Электорат дезориентируется и лишается способности оценивать ситуацию в сколько-нибудь рациональных терминах, поскольку критериев оценки больше не существует. Всё, что угодно, может быть всем, чем угодно. Ничего не определено, ничего не задано. Можно быть любителем сладкого, но назвать себя любителем кислого, основать Лигу Едоков Кислого, декларировать полное неприятие любых вкусов, кроме кислого, при этом продолжать жрать исключительно сладкое — и это сейчас совершенно ОК. А усомнившихся в том, что сладкое — это кислое, обвинят в распространении фейков, неверии в науку и работе на врагов цивилизации.

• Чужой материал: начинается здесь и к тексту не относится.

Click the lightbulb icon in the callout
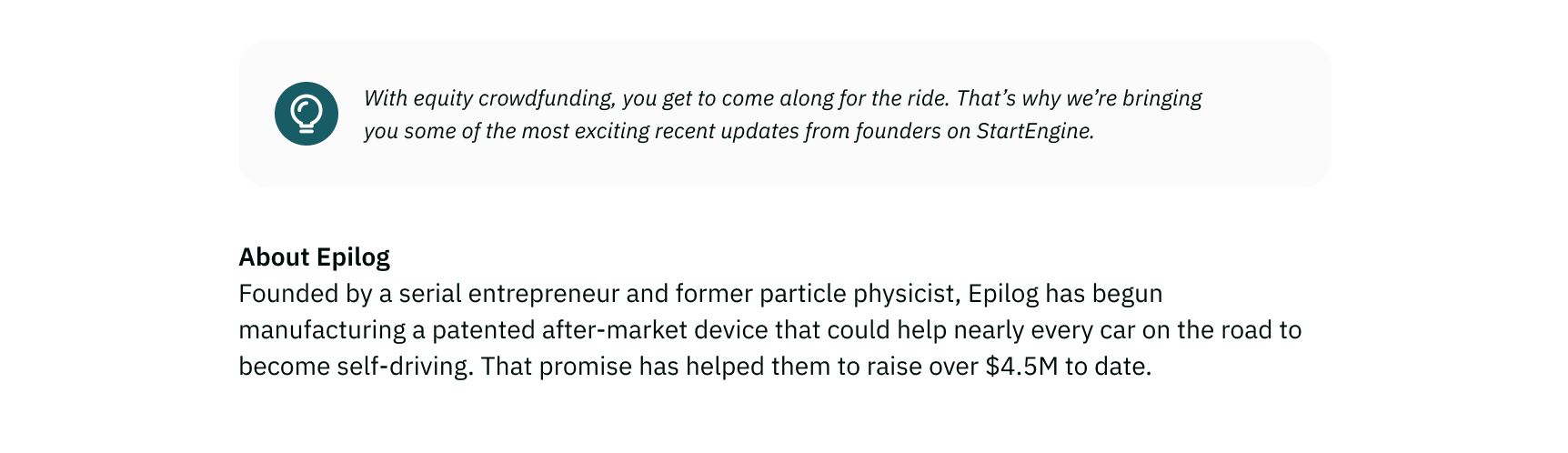 point(307,114)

Это сравнительно новый феномен, но изобрела его не наша бездарная эпоха. Сто лет назад его изобрели коммунисты, удачно захватившие власть на огромных евразийских территориях.
Нет, разумеется, не они изобрели ложь. Человеческая цивилизация построена на лжи, это фундамент того, что мы называем «государством». Овеществлённая инструментализированная ложь — это и есть «государство».

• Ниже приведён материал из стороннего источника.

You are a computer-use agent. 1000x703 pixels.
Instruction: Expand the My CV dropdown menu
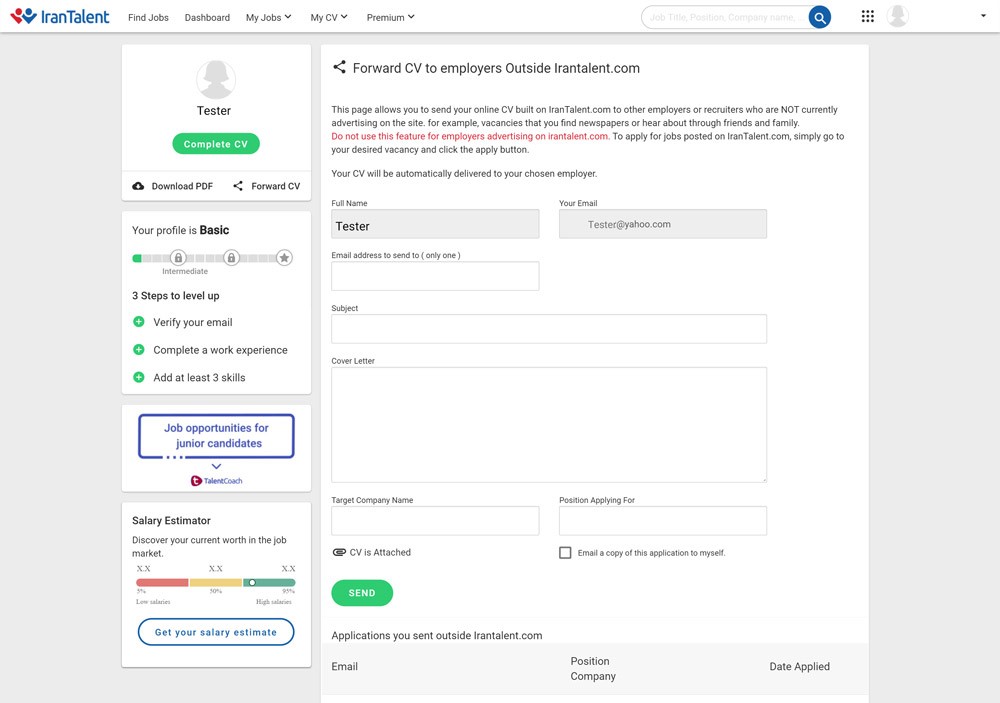coord(329,17)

Однако в стародавние времена, отчаянно лицемеря во всём, что касалось причин его действий, государство всё же не решалось переопределять сами действия. Лишая подданных чего-то, оно выдумывало фантастические оправдания этим изъятиям, но стеснялось назвать отъём — дарением. «Мы забираем это у вас для вашей же пользы», — говорило государство. Но робело утверждать, что отнимая у подданного его кошелёк, оно, на самом деле, давало этому несчастному два кошелька.

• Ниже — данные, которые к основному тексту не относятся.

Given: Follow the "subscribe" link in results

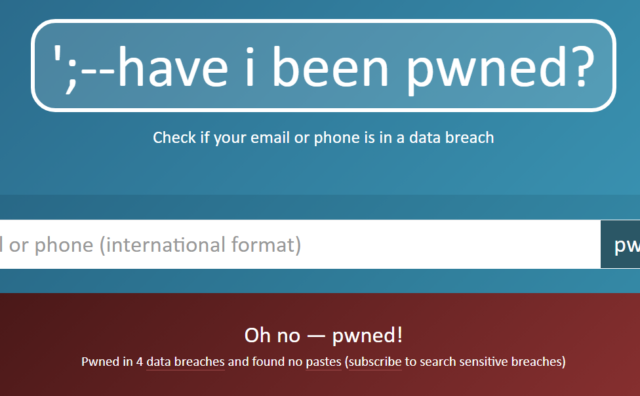Looking at the screenshot, I should click(x=375, y=362).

Коммунисты, взявшиеся преобразовать обветшавшую империю в гигантскую тюрьму, довольно быстро поняли, что люди должны быть слепы не только к причинам, но и к содержанию происходящего. А иначе становится опасно. И они начали переписывать словарь, называя лютую азиатскую деспотию — демократией, жесточайшую эксплуатацию — освобождением, нищету — процветанием, запуганность — сознательностью, злобу — гордостью, а всё это вместе — счастьем.
Это неплохо сработало, при всей кажущейся немыслимости.
Коммунисты на глобусе не задержались: они здорово переоценили свою способность управиться с самой большой тюрьмой в мире, в результате чего последняя развалилась. Но ценный опыт не пропал и стал активно использоваться по всему миру.
Основатели СССР верили, что для смены общественной формации достаточно физически уничтожить носителей и охранителей этой формации. Это было большой ошибкой: и носители, и охранители самозарождаются в грязи, как мыши в средневековых легендах. Для уничтожения общественной формации надлежит разрушить смыслы, поддерживающие эту формацию в народном воображении.
Именно этот процесс мы и наблюдаем изумлённо.